During the COVID-19 pandemic, the use of VPNs surged dramatically as organizations looked for options to support their suddenly remote workforces. However, VPNs have never been a great remote access solution and have several performance and security issues, including:
- Rampant Vulnerabilities: For a security-focused technology, VPNs are highly prone to vulnerabilities widely exploited by cybercriminals. In Q1 2021, attacks against some VPNs jumped over 1500% compared to the beginning of the quarter due to new unpatched vulnerabilities.
- Lack of Access Control: VPNs are designed to grant remote users full access to the target network. This excessive access and permissions creates an ideal environment for abuse and increases the potential damage caused by insider threats or compromised accounts.
- Poor Scalability: VPN infrastructure scales poorly, as discovered by many organizations in 2020 during the COVID-19 pandemic.
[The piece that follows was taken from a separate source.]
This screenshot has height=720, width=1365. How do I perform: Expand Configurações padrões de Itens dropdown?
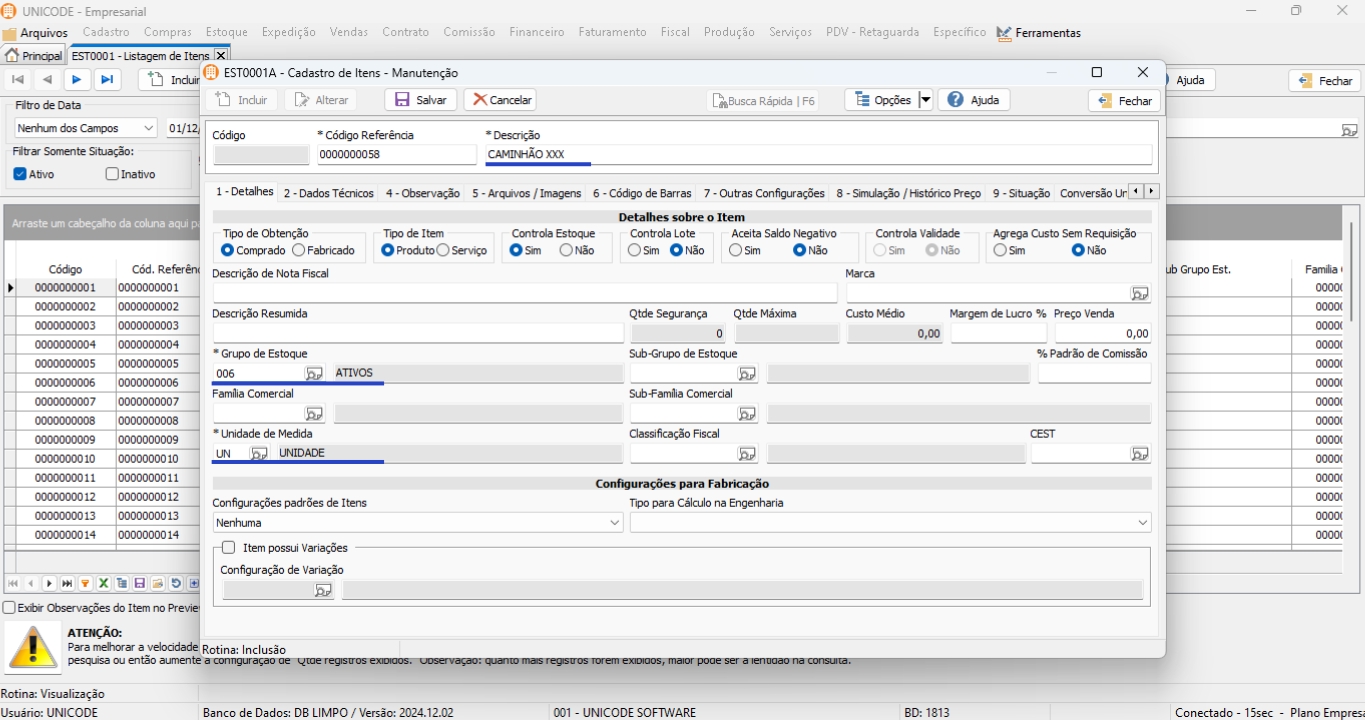pyautogui.click(x=614, y=523)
As a result, many employees and organizations adopted workarounds that improve performance and productivity at the cost of security.
SDP is a Superior Remote Access Solution
The mass adoption of remote work in the wake of COVID-19 underscored the need for effective and functional secure remote access solutions. As many organizations are looking to support extended – or perhaps indefinite – telework programs, they need to invest in architecture for secure remote access that actually works.
Software-defined perimeter (SDP) technology – also known as zero-trust network access (ZTNA) – is a modern alternative to the VPN. Instead of providing a remote user with full access to the enterprise network, SDP/ZTNA allows or denies requests on a case-by-case basis.
These access decisions are made based on role-based access controls (RBAC). If an organization has defined user permissions based on the principle of least privilege, then a remote user connecting via SDP/ZTNA has access to the resources that they need to do their job and nothing else.
This more granular approach to access control in secure remote access solutions provides significant advantages in terms of corporate security. Compromised accounts and insider threats are a growing challenge for organizations as excessive permissions are abused by attackers or the employees themselves. With SDP/ZTNA, the access provided to a remote user is strictly limited, minimizing the potential damage caused by a misused account.
Deploying SDP at Scale with SASE
Like any network security technology, SDP is only effective if it is deployed consistently across the organization’s entire network environment. This can be tricky to implement in complex networks composed of multiple different types of platforms.
A practical approach to implementing SDP/ZTNA in enterprise environments is to do so at the network level. SDP is one of the built-in features of SASE solutions. With SASE, an organization can consistently deploy, configure, and enforce SDP and its zero-trust security policies across the entire environment by routing all traffic over the SASE-hosted corporate WAN.
Making the transition to SASE and SDP also provides additional benefits to the organization. A good SASE solution includes a fully integrated network security stack, simplifying and consolidating an organization’s security architecture. Additionally, the built-in SD-WAN capabilities of SASE provide network optimization that is essential to ensuring the performance needed by enterprise users and applications.